Der Ursprung des Jazzit liegt in einem ersten Jazzkonzert 1981. Im Jahr 1990 übernimmt Andreas Neumayr die Leitung der Reihe „Jazz im Theater“, um ihr dann 2002 das heutige Zuhause in der Elisabethstraße und den Namen „Jazzit“ zu geben.
Es folgen Jahre des Existenzkampfes: Budget und Publikum für den ganzjährigen Betrieb einer Spielstätte für Jazz und improvisierte Musik wollen gewonnen werden. Den hohen musikalischen Ansprüchen und den Herausforderungen des Standortes begegnet Neumayer stets mit kreativen Lösungen und einer unendlichen Portion Optimismus.
Das Jazzit etabliert sich zu einem fixen Bestandteil der Salzburger Kulturszene, gefördert von Stadt, Land und Bund.

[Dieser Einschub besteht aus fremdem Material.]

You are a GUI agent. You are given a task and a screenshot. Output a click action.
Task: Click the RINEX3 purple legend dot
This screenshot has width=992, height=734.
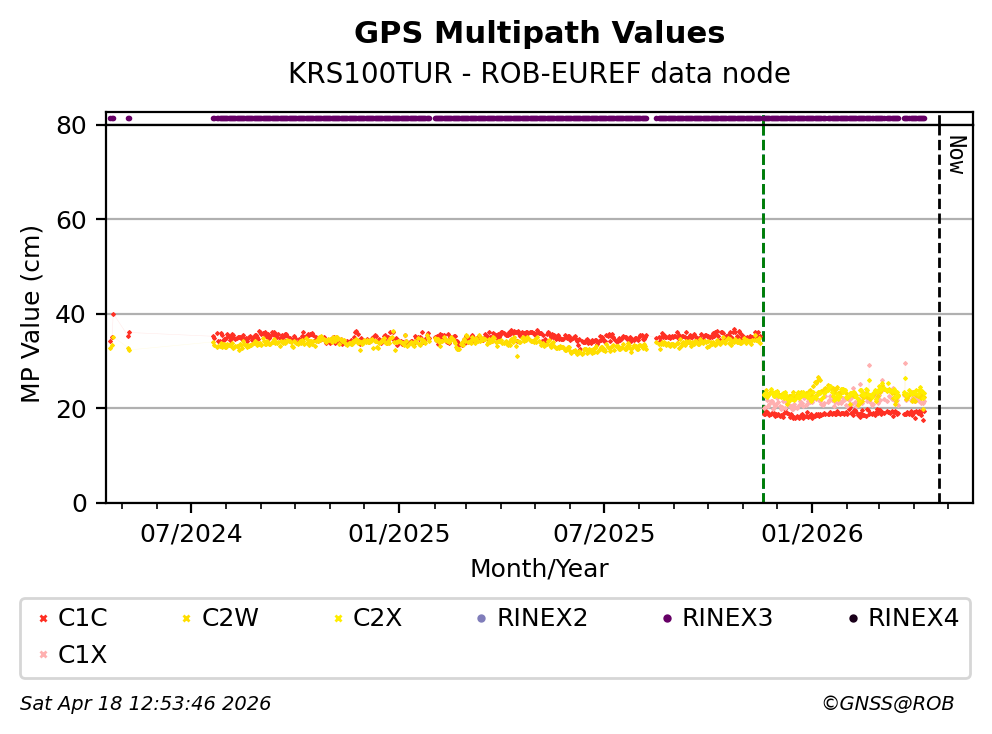666,618
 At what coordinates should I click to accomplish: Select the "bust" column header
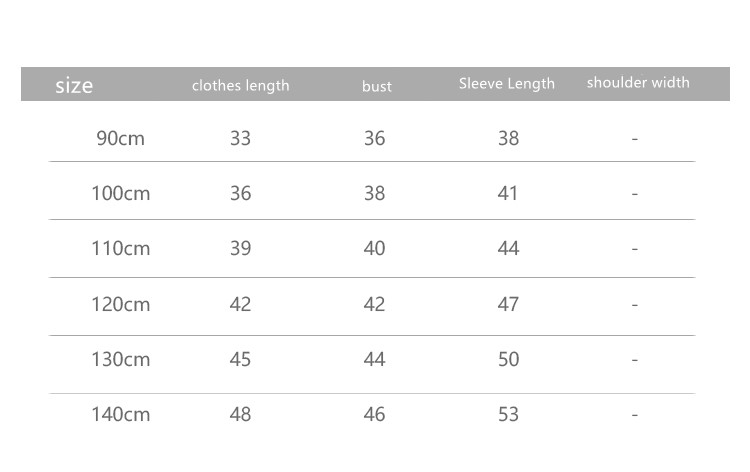tap(377, 87)
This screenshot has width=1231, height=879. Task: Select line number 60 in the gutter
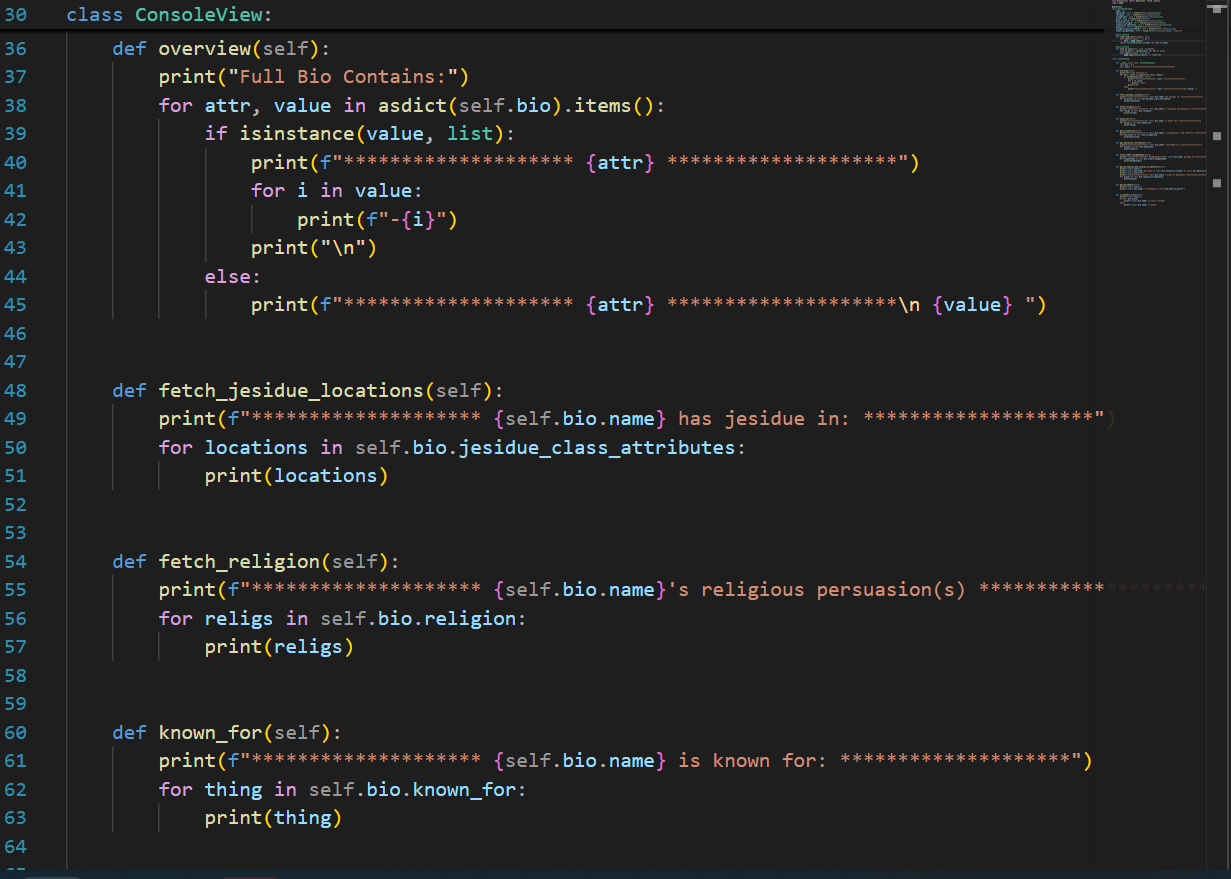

Der Verein und das Team tragen die Ideen und Impulse von Neumayr weiter und ergänzen sich zu einem schlagkräftigen, konzert- und festivalerprobten Kulturbetrieb.
So entsteht über die Jahre und durch Neumayers konsequente Programmierung ein anspruchsvoll-vielfältiges Programm: von der Kinder- und Jugendförderung in Form von speziellen Angeboten und Workshops über den Kristallisationspunkt für musikalische Ideen und neue Bands, wöchentlichen Jam-Sessions bis hin zu zahlreichen Konzertreihen von Weltmusik bis Avantgarde. 2004 Label-Gründung (Jazzit: CD-Edition), als Starthilfe für junge talentierte Jazz-Musiker*innen.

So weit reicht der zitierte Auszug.